Below are records. Transcribe exactly the lines from the one that contains "Where should I" through the last line, leaving any pictures out.

─── The records ───

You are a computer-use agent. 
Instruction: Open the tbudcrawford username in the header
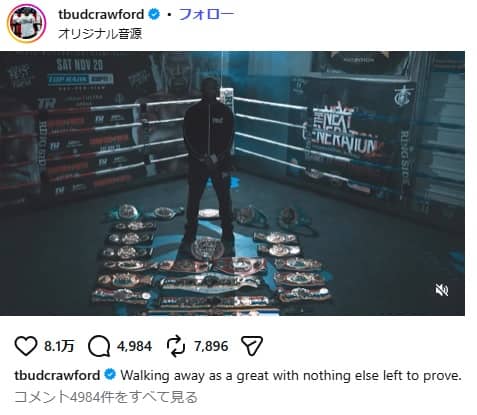click(x=101, y=14)
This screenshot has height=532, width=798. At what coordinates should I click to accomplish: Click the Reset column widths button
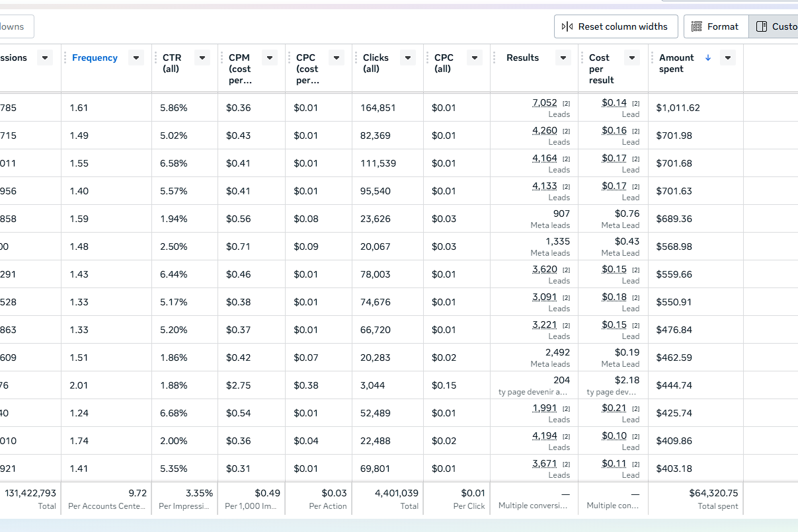(x=616, y=26)
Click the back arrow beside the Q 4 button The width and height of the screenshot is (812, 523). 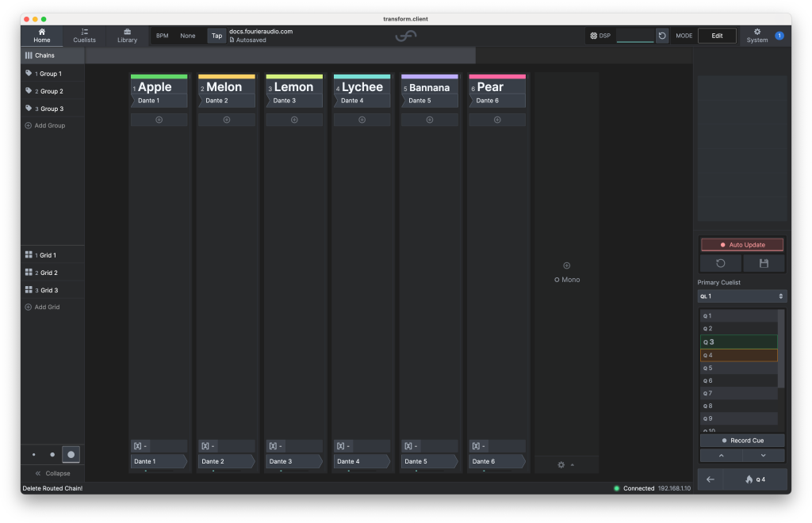pyautogui.click(x=711, y=479)
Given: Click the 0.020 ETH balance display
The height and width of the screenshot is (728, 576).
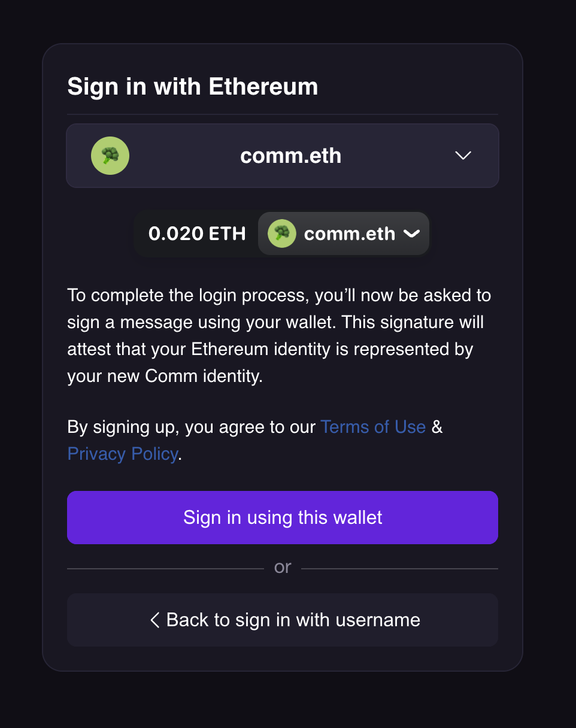Looking at the screenshot, I should click(197, 233).
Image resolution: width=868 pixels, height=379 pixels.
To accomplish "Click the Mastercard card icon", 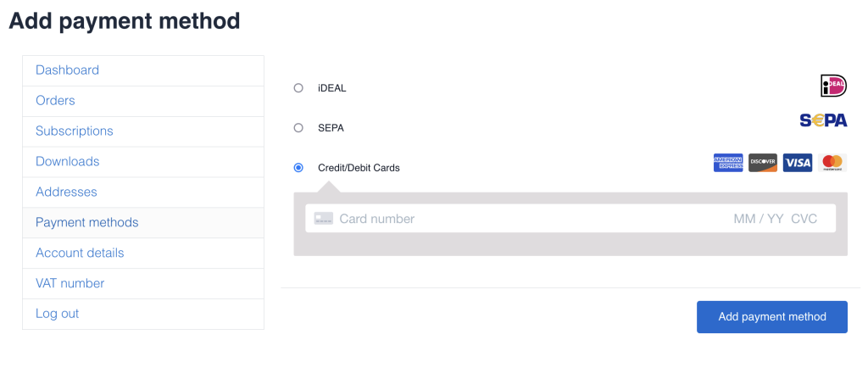I will (832, 163).
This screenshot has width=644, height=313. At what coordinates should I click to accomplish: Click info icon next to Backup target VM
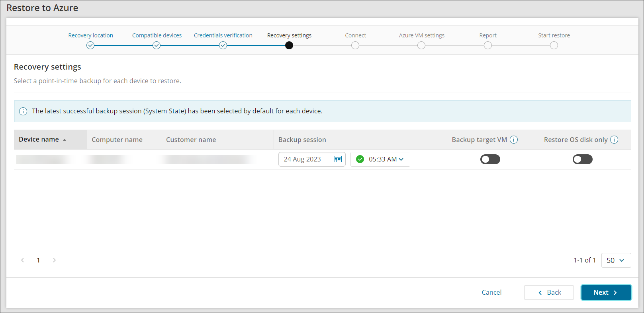pos(514,140)
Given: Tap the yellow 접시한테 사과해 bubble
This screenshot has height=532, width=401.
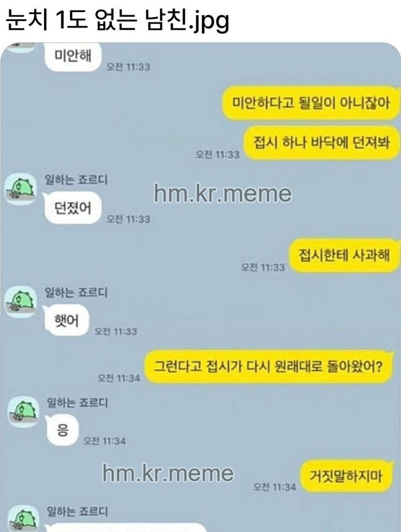Looking at the screenshot, I should (344, 255).
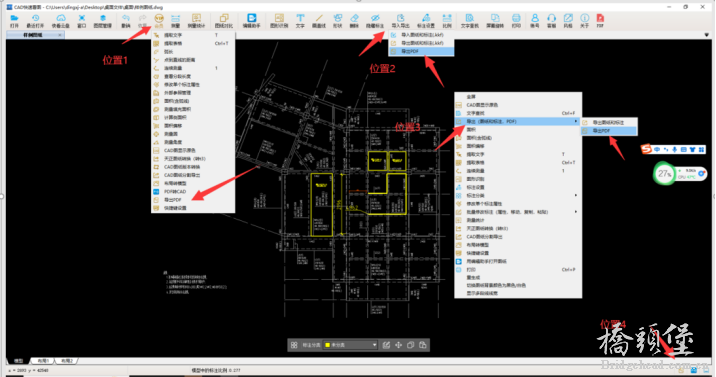Click the VIP member (会员) icon
716x377 pixels.
pos(159,21)
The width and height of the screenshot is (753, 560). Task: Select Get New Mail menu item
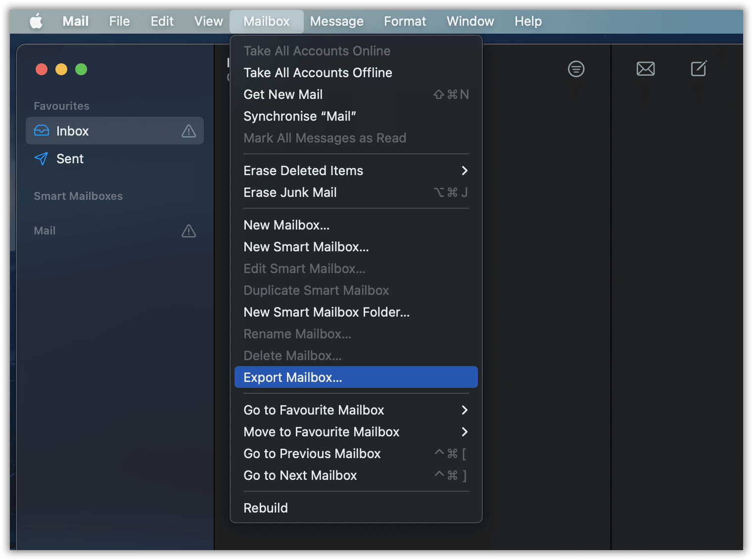pos(283,94)

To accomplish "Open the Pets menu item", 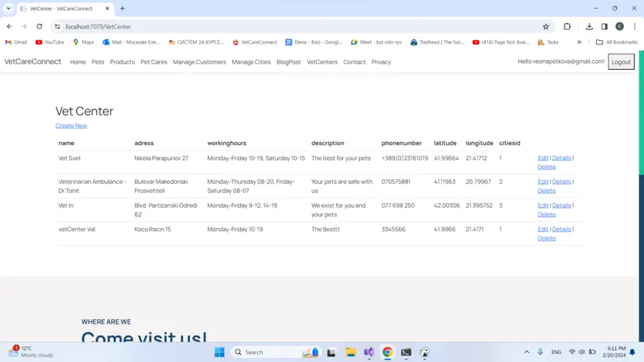I will (x=98, y=62).

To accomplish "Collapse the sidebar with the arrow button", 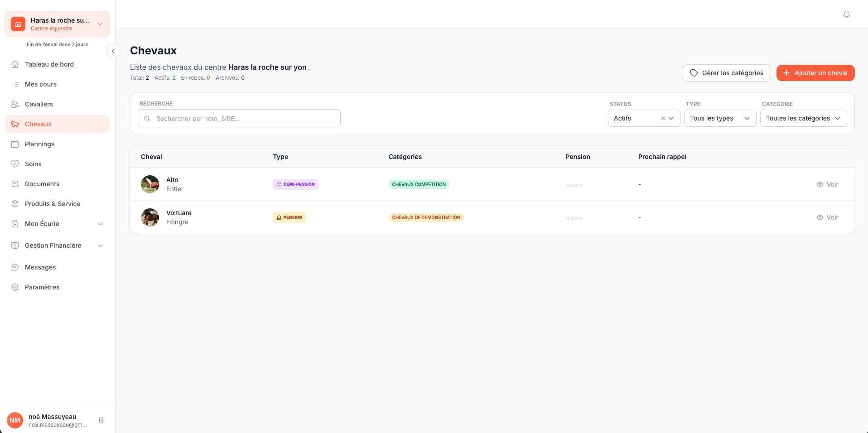I will point(113,51).
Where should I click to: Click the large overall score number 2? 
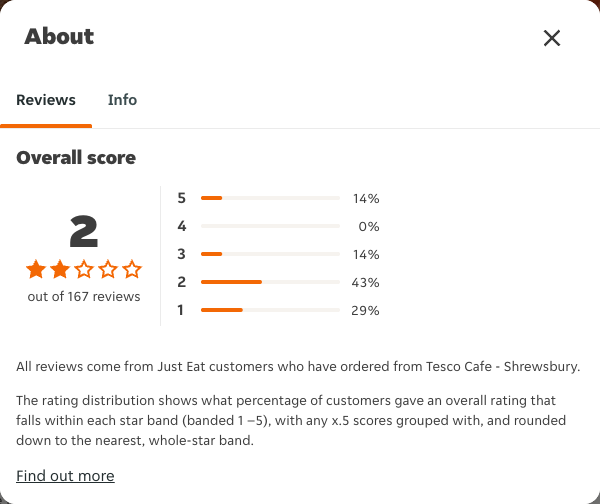pos(84,231)
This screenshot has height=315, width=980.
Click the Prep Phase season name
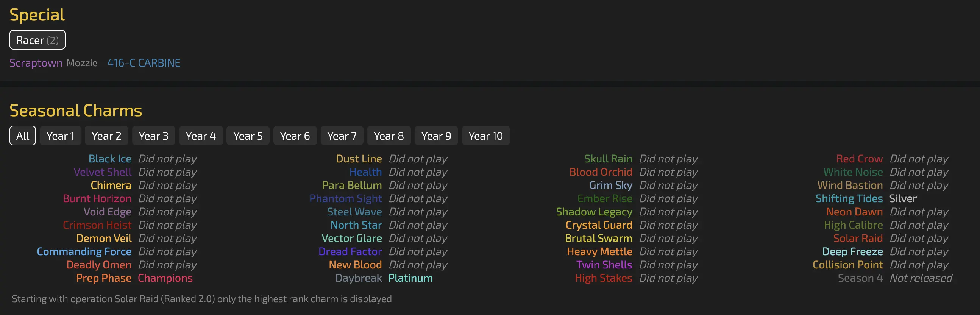pyautogui.click(x=103, y=278)
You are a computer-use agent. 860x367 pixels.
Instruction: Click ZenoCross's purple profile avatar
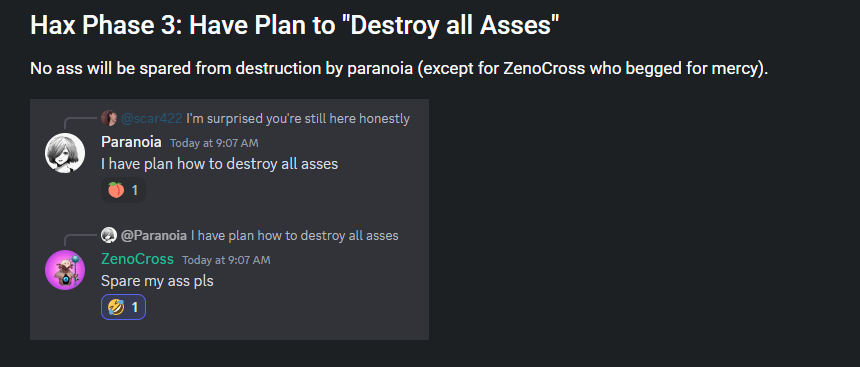tap(65, 270)
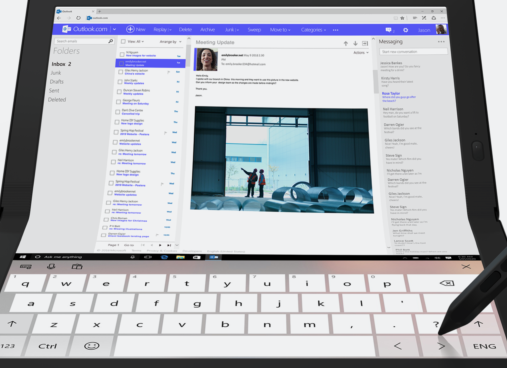Tick the View All select-all checkbox
The image size is (507, 368).
(x=123, y=42)
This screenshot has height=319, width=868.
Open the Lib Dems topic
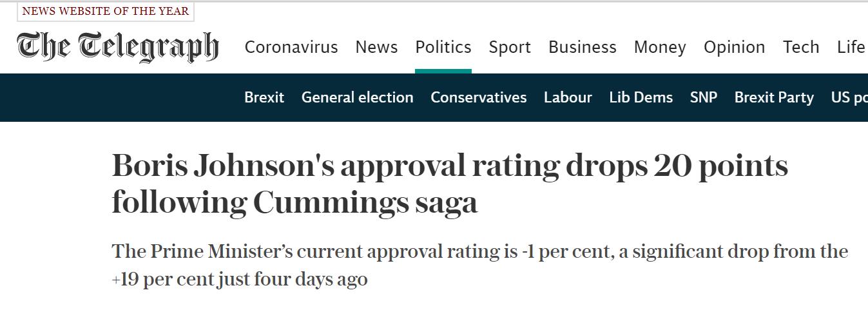tap(641, 97)
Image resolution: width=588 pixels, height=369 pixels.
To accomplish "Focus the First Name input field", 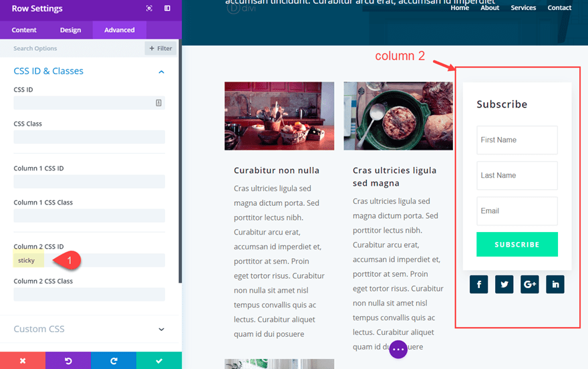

───

▸ Written response
Where should I click to: Click the large overall score number 2? 
pos(84,231)
This screenshot has height=315, width=980.
Click the Prep Phase season name
pyautogui.click(x=103, y=278)
You are a computer-use agent. 860x367 pixels.
Instruction: Click ZenoCross's purple profile avatar
tap(65, 270)
Tick the View All select-all checkbox
The image size is (507, 368).
(x=123, y=42)
This screenshot has height=319, width=868.
Open the Lib Dems topic
tap(641, 97)
Image resolution: width=588 pixels, height=369 pixels.
To accomplish "Focus the First Name input field", 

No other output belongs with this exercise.